**Task to carry out**
Write out each record again exactly as it stands.

**Data for this task**

<<<<

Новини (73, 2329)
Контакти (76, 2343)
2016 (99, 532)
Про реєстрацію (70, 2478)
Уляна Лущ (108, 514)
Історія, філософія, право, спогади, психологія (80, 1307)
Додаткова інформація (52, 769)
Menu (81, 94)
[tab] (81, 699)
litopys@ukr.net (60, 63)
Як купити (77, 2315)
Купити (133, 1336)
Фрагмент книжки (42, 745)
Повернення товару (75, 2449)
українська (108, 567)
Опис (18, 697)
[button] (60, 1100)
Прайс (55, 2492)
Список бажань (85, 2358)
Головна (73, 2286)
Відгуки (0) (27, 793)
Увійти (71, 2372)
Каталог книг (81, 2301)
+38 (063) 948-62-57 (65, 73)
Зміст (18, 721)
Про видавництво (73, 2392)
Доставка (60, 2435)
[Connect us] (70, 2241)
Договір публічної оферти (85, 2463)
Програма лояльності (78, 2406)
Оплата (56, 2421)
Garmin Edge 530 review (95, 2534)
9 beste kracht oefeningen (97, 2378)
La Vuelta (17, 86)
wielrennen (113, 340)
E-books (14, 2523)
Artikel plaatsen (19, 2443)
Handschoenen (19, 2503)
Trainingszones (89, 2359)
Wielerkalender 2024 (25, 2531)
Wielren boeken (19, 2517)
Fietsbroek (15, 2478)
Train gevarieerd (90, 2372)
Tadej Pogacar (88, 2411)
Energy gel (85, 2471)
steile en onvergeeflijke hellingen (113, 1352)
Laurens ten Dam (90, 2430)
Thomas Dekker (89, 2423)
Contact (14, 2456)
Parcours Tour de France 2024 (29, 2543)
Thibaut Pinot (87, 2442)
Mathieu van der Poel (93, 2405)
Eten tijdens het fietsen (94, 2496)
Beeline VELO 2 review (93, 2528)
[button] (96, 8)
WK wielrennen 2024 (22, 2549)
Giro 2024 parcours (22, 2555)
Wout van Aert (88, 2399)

>>>>

**Response to this exercise**
Новини (73, 2329)
Контакти (76, 2343)
2016 (99, 532)
Про реєстрацію (70, 2478)
Уляна Лущ (108, 514)
Історія, філософія, право, спогади, психологія (80, 1307)
Додаткова інформація (52, 769)
Menu (81, 94)
[tab] (81, 699)
litopys@ukr.net (60, 63)
Як купити (77, 2315)
Купити (133, 1336)
Фрагмент книжки (42, 745)
Повернення товару (75, 2449)
українська (108, 567)
Опис (18, 697)
[button] (60, 1100)
Прайс (55, 2492)
Список бажань (85, 2358)
Головна (73, 2286)
Відгуки (0) (27, 793)
Увійти (71, 2372)
Каталог книг (81, 2301)
+38 (063) 948-62-57 (65, 73)
Зміст (18, 721)
Про видавництво (73, 2392)
Доставка (60, 2435)
[Connect us] (70, 2241)
Договір публічної оферти (85, 2463)
Програма лояльності (78, 2406)
Оплата (56, 2421)
Garmin Edge 530 review (95, 2534)
9 beste kracht oefeningen (97, 2378)
La Vuelta (17, 86)
wielrennen (113, 340)
E-books (14, 2523)
Artikel plaatsen (19, 2443)
Handschoenen (19, 2503)
Trainingszones (89, 2359)
Wielerkalender 2024 (25, 2531)
Wielren boeken (19, 2517)
Fietsbroek (15, 2478)
Train gevarieerd (90, 2372)
Tadej Pogacar (88, 2411)
Energy gel (85, 2471)
steile en onvergeeflijke hellingen (113, 1352)
Laurens ten Dam (90, 2430)
Thomas Dekker (89, 2423)
Contact (14, 2456)
Parcours Tour de France 2024 (29, 2543)
Thibaut Pinot (87, 2442)
Mathieu van der Poel (93, 2405)
Eten tijdens het fietsen (94, 2496)
Beeline VELO 2 review (93, 2528)
[button] (96, 8)
WK wielrennen 2024 (22, 2549)
Giro 2024 parcours (22, 2555)
Wout van Aert (88, 2399)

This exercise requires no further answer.